United States District Court, S.D. Florida

November 20, 2017

SHERIFF PAUL BLACKMAN, in his official capacity as Sheriff of Highlands County, Florida Defendant.



         THIS CAUSE is before the Court on Defendant, Sheriff Paul Blackman's Motion for Summary Judgment [D.E. 46], filed September 5, 2017 (the “Motion”). Plaintiff, Hiram Obregon filed a Memorandum of Law in Opposition to Defendant's Motion for Summary Judgment [D.E. 57] on October 3, 2017 (the “Response”). Defendant filed a Reply [D.E. 58] on October 10, 2017. The Court has carefully considered the Complaint [D.E. 1], the written submissions, the factual record, and applicable law.

         I. BACKGROUND

         Plaintiff, Hiram Obregon, a Hispanic male, was hired as a Sheriff's Deputy with the Highlands County Sheriff's Office (the “Sheriff's Office”) on October 3, 2012. (Compl. ¶ 11; Obregon Dep. 17:4-17:7). As part of his employment, Plaintiff was assigned a patrol vehicle. (Obregon Depo. 23:1-23:9). Plaintiff's vehicle contained Mobile Video Recording (“MVR”) equipment, which automatically activates and creates a video recording when the vehicle in which it is installed exceeds a “speed trigger” of 90 MPH. (Id. 52:4-52:25). On April 28, 2013, while conducting a routine review of MVR in-car videos, Lieutenant Keith Starling observed that Plaintiff had a speed-triggered MVR activation. (Def. Facts Ex. 1 - Part 2 [D.E. 47-2] at 1, 37;[1]Def. Facts Ex. 2 [D.E. 47-3] ¶ 6). Under the Sheriff's Office policy, police vehicles are prohibited from exceeding posted speed limits unless the officer is in a “Code Three” emergency situation. (Def. Facts Ex. 1 - Part 2 [D.E. 47-2] at 30).

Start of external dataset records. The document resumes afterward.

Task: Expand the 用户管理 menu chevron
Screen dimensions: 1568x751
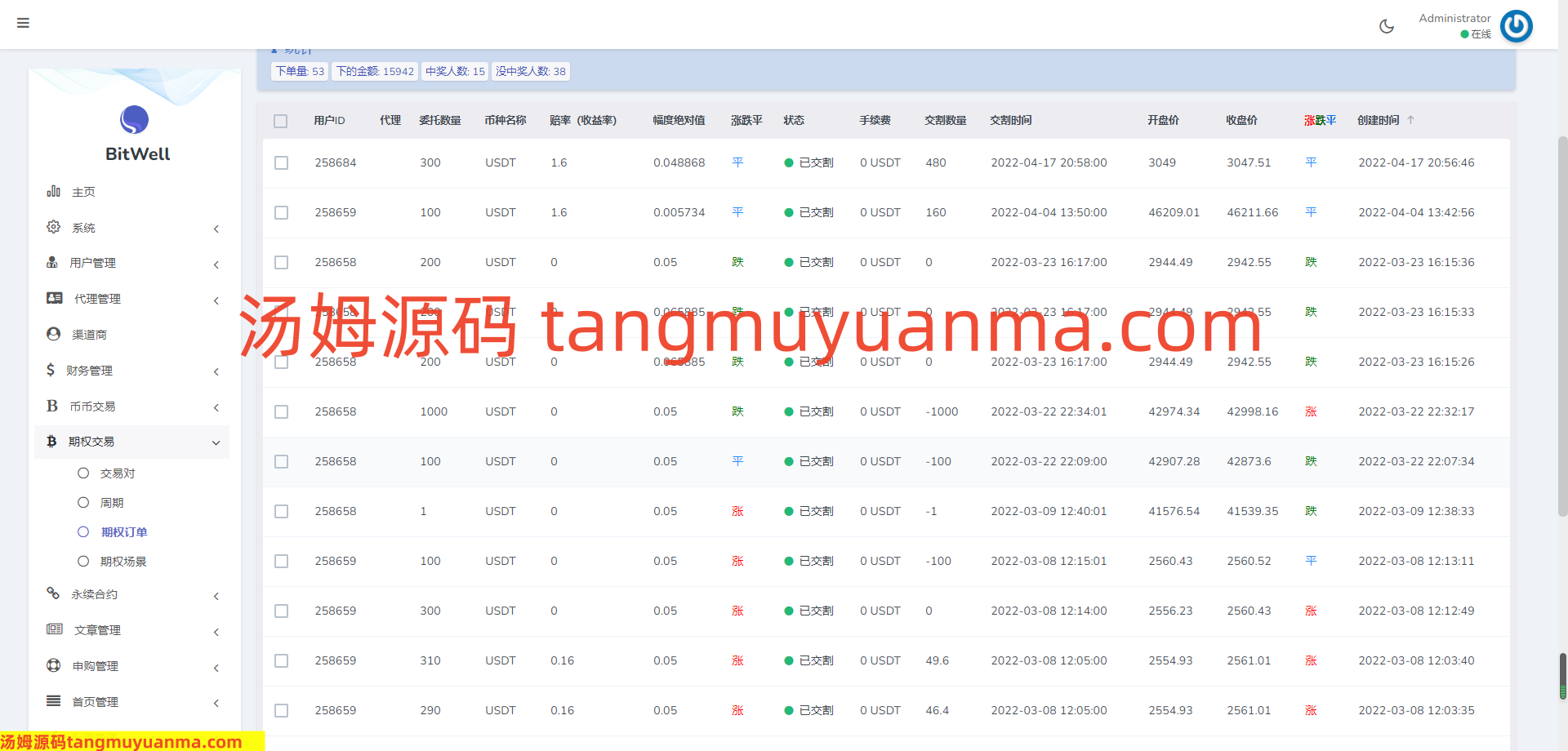Action: click(216, 264)
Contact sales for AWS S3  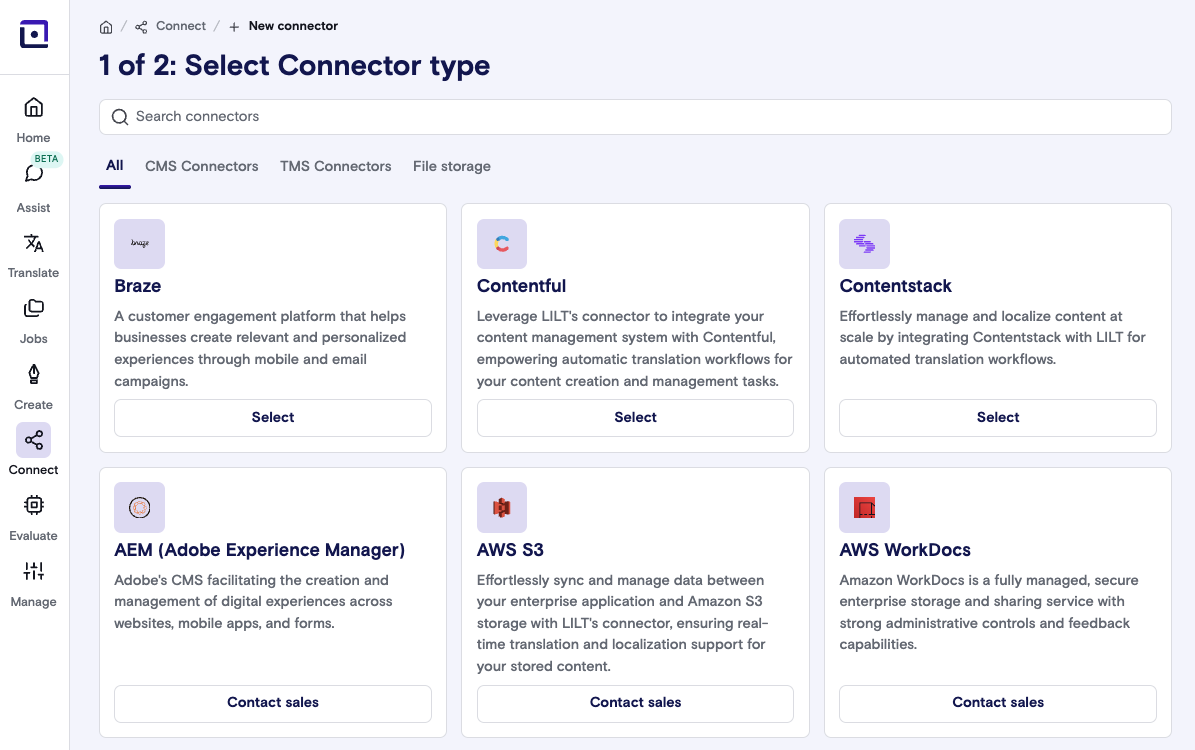pyautogui.click(x=635, y=703)
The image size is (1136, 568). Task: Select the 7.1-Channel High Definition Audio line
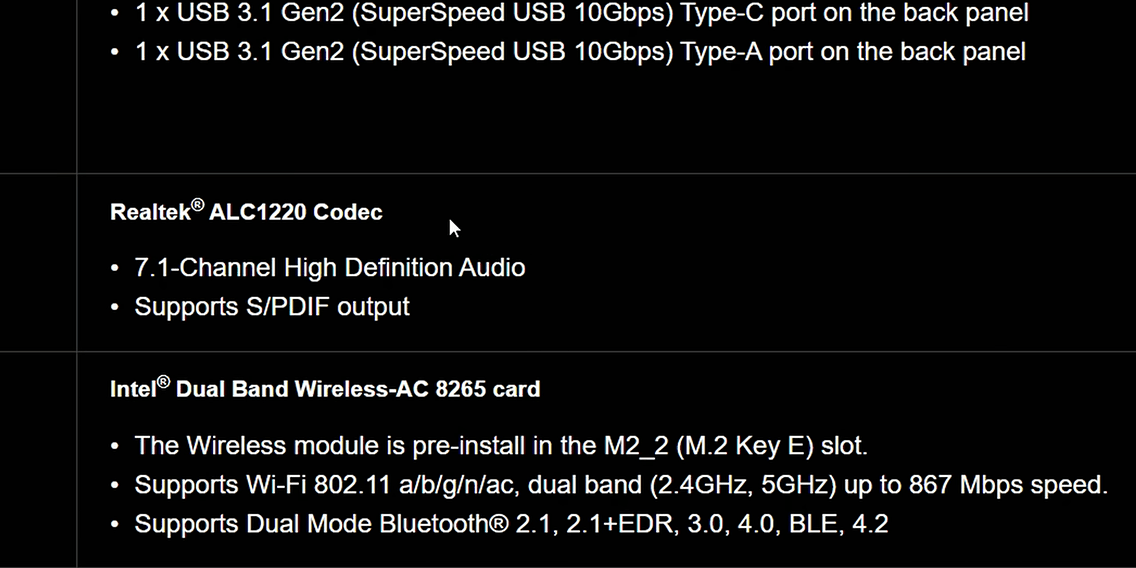pyautogui.click(x=330, y=268)
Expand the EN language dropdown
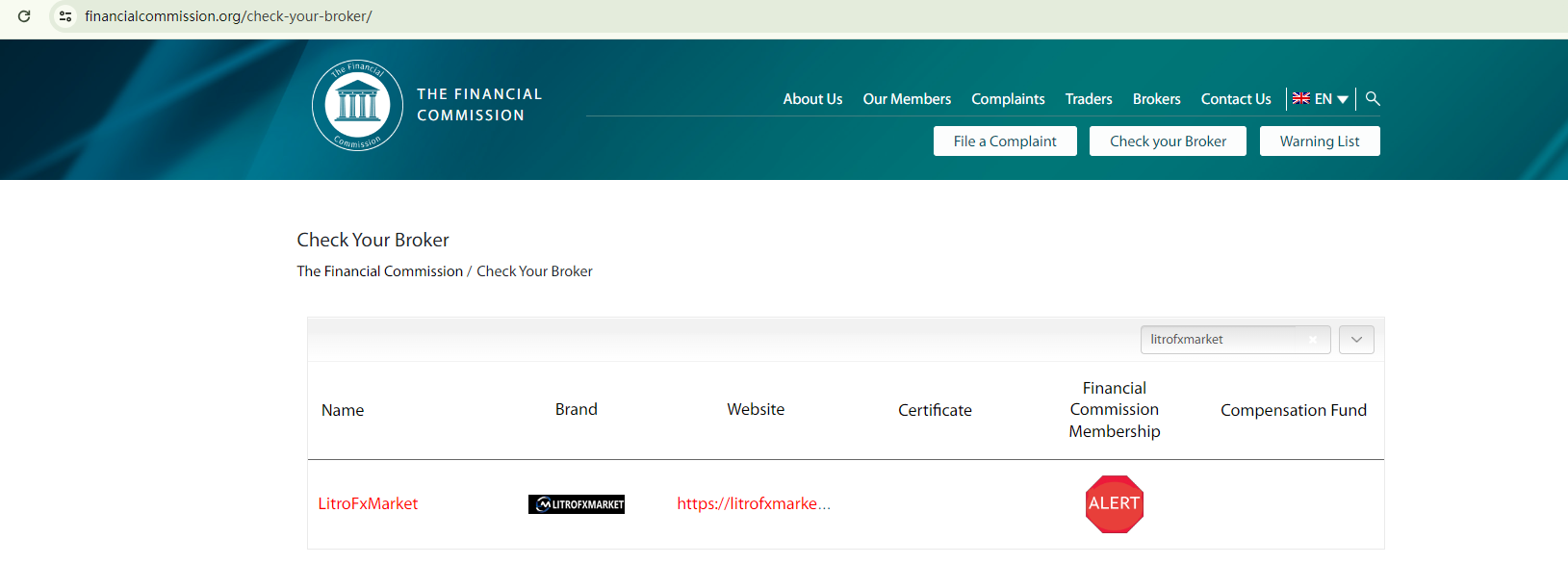Screen dimensions: 1568x564 (1342, 99)
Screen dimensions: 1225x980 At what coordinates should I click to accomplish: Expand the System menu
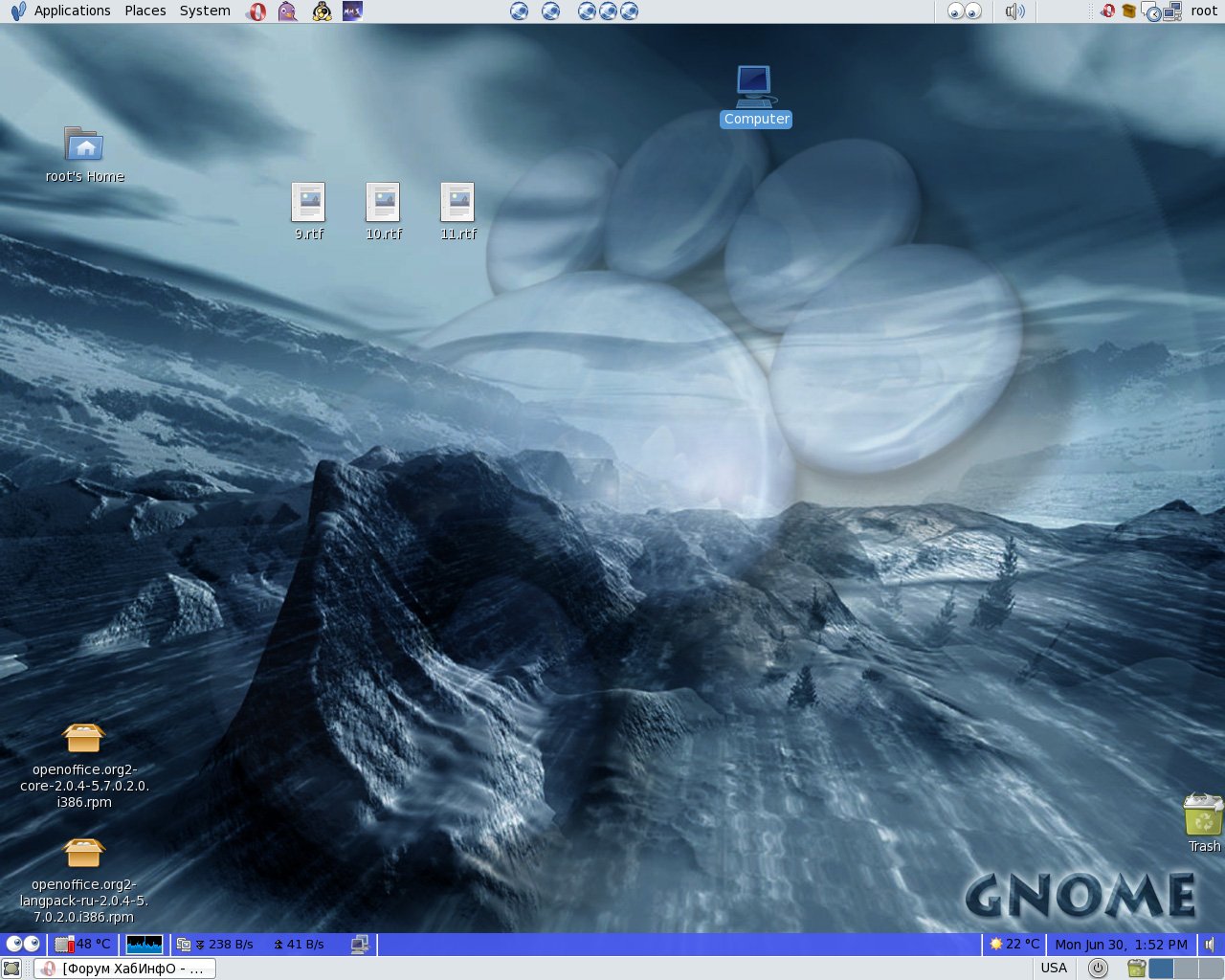[205, 11]
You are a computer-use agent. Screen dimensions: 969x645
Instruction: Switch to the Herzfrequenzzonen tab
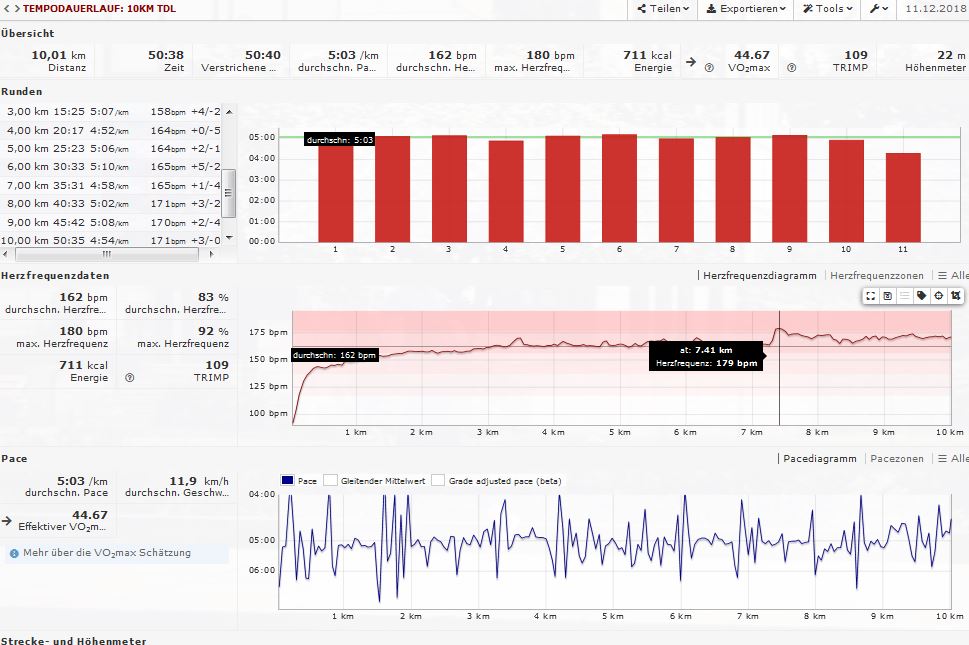point(876,275)
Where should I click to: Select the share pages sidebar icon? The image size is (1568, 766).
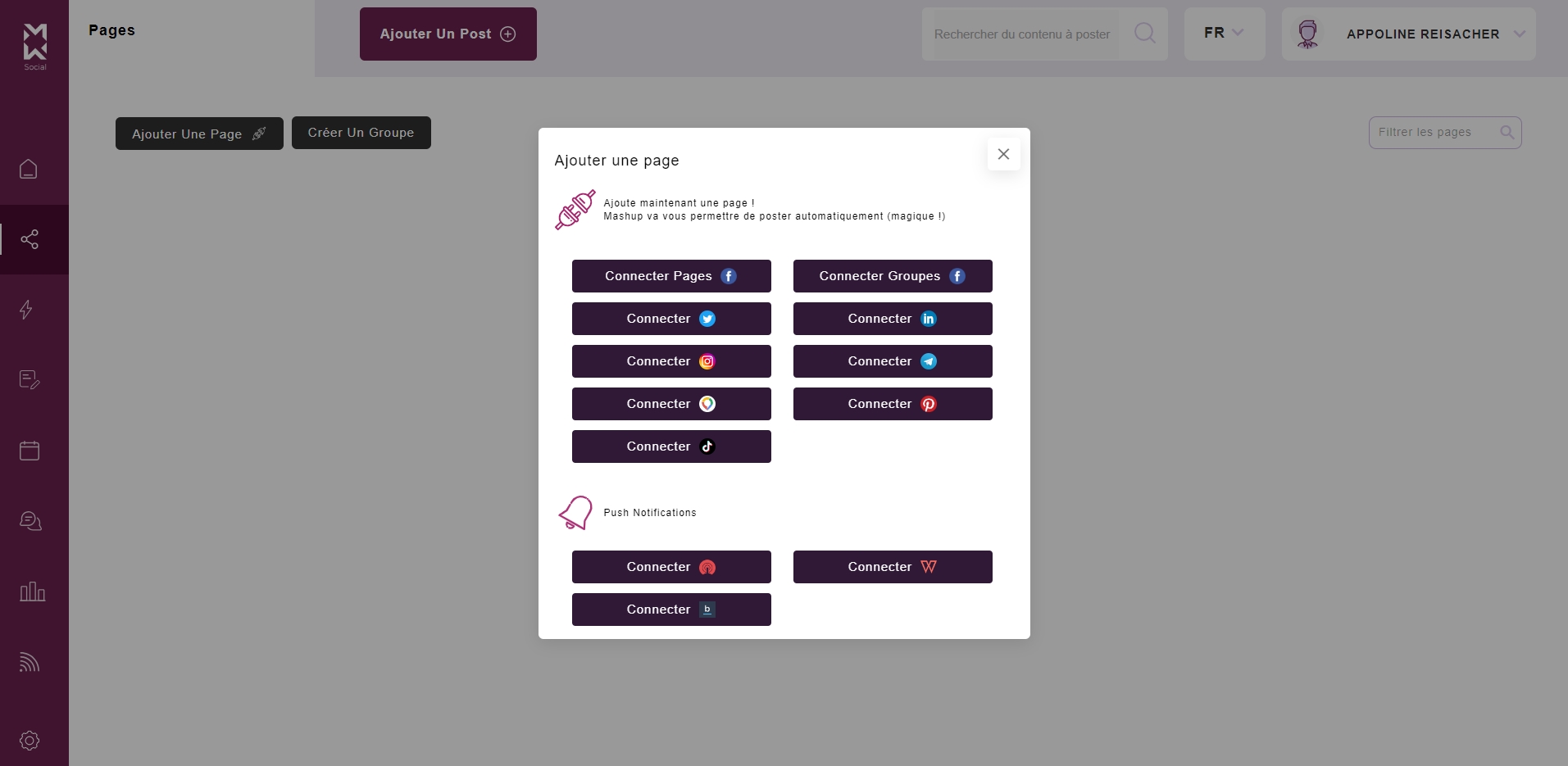click(x=30, y=239)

         On April 29, 2013, during his scheduled day off, Plaintiff responded to a call from Lieutenant Gus Garcia and agreed to transport a 14-year old minor from Lake Placid, Florida, to Tampa, Florida. (Id. at 37-38). Plaintiff picked up the minor in his regular patrol vehicle. (Obregon Dep. 62:6-62:11). During the course of Plaintiff's transport of the minor, an off-duty officer of the Tampa Police force, Sergeant P.J. Gray, contacted the Sheriff's Office to report Plaintiff's driving, stating he had witnessed Plaintiff's vehicle driving “in excess of 70-75 mph darting in and out of rush hour traffic, ” and reporting at one point witnessing the vehicle “[drive] on the shoulder and then [jump] back into the lane of traffic cutting off vehicles.” (Def. Facts Ex. 1 - Part 2 at 21-22, 38). Due to its driving pattern, Sergeant Gray suspected Plaintiff's vehicle may have been stolen. (Id. at 21-22, 38). Approximately 30 minutes after Sergeant Gray's call, an “unknown male” contacted the Sheriff's Office and identified Plaintiff's vehicle driving “irresponsibly, ” namely, “driving on top of people . . . swerving in and out . . . [and] not using his signal.” (Id. at 23, 38-39).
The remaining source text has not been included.